Asher’s mind spun in disbelief, unable to process how this was even possible. This memory—this impossible vision—conflicted with everything he knew. He wanted to pull away, scream that it was all false—but he was trapped, compelled to watch further as the scene shifted yet again.
Yet a part of him also wanted to see what was going to happen next. Where was this so-called memory supposed to end,
This time, the wind howled fiercely atop the mountain peak, sharp ice crystals stinging Cedric’s battered skin. He was on his knees, breathing labored, bruised and bleeding but triumphant. The Demon King was gone, the world saved.
Through half-closed eyes, Cedric glimpsed Aira approaching slowly, calmly, a soft smile lighting her face. His lips twitched upward wearily. “Aira… I did it… the world is safe now.”
“I knew you would protect us all,” she said softly, reaching him, her hazel eyes full of warmth and pride.
Cedric nodded weakly, his brows knitting in concern, “But… the WHA won’t leave us alone after what happened to Derek and the others. They’ll come after us.”
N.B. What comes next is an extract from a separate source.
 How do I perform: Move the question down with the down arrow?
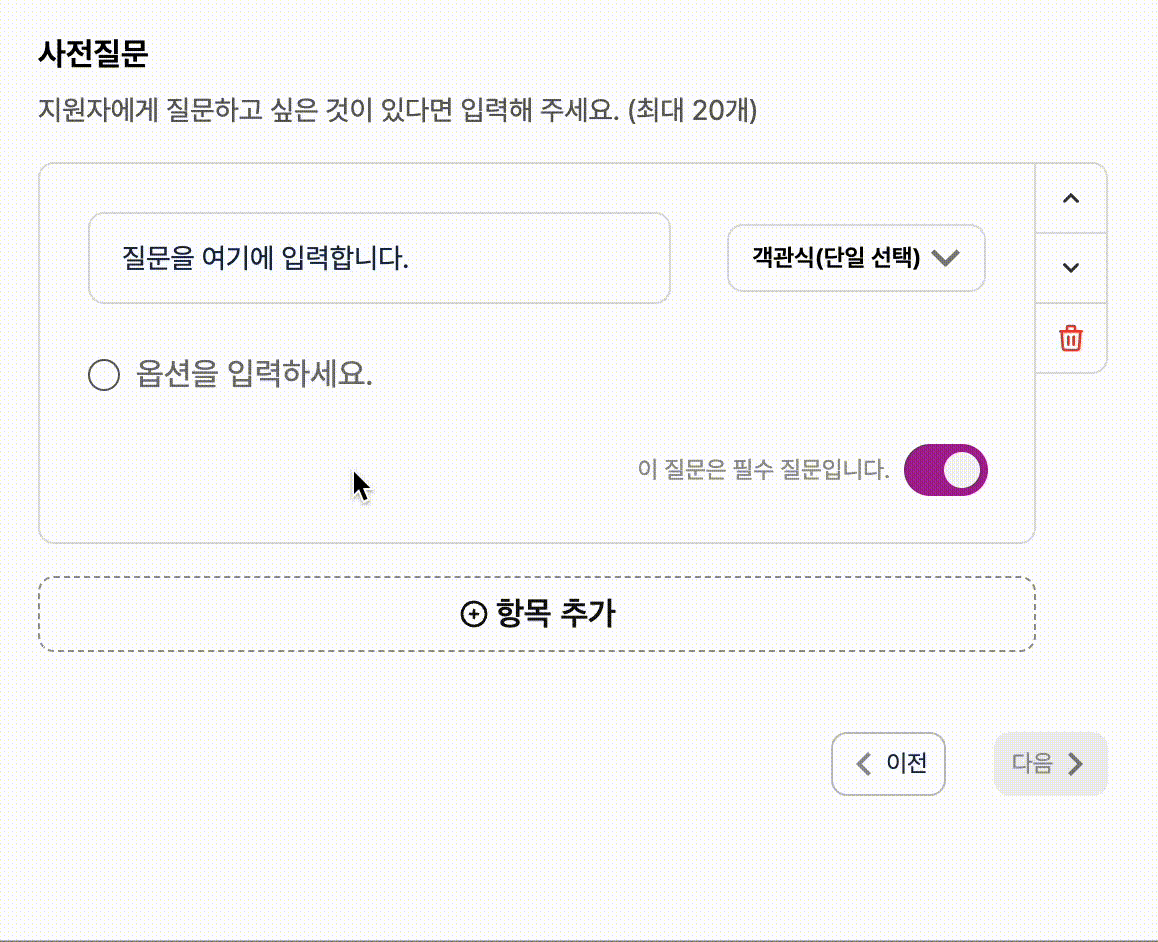pyautogui.click(x=1070, y=268)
Aira smiled reassuringly, unfazed, “None of that matters as long as we’re together.” She stretched out her delicate hand toward him, silently inviting him to take it, her gaze warm with unwavering trust.
Cedric’s tired golden eyes brightened as he reached out, but suddenly, without warning, everything froze.
The wind ceased its howling, the snowflakes suspended midair. Cedric’s hand hovered mere inches from hers, his expression stuck between hope and exhaustion.
Aira gasped softly, her hand trembling as she slowly drew back, bewildered. Her heart thundered, “C-Cedric?” she stammered, fear creeping into her voice as she stared at his frozen figure.
Only silence answered her. Then, the sky rapidly darkened, clouds twisting unnaturally, rolling in from all directions. A heavy, suffocating pressure pressed down, an oppressive shadow shrouding the mountaintop and everything at once.
The clouds above began to blacken, rolling unnaturally fast. Lightning crackled—an eerie dark green, not white—and the world dimmed as if night had swallowed the sun.
“You dared to rewrite a damned fate… and so I have come.”
A voice spoke from every direction—an eerie, unnaturally hollow, deep voice, echoing ominously. Aira’s blood turned to ice as she slowly, tremblingly raised her gaze to the pitch-black darkness above.
Asher, seeing through her eyes, felt every ounce of her terror, his own pulse quickening, shocked to his core upon seeing what was happening.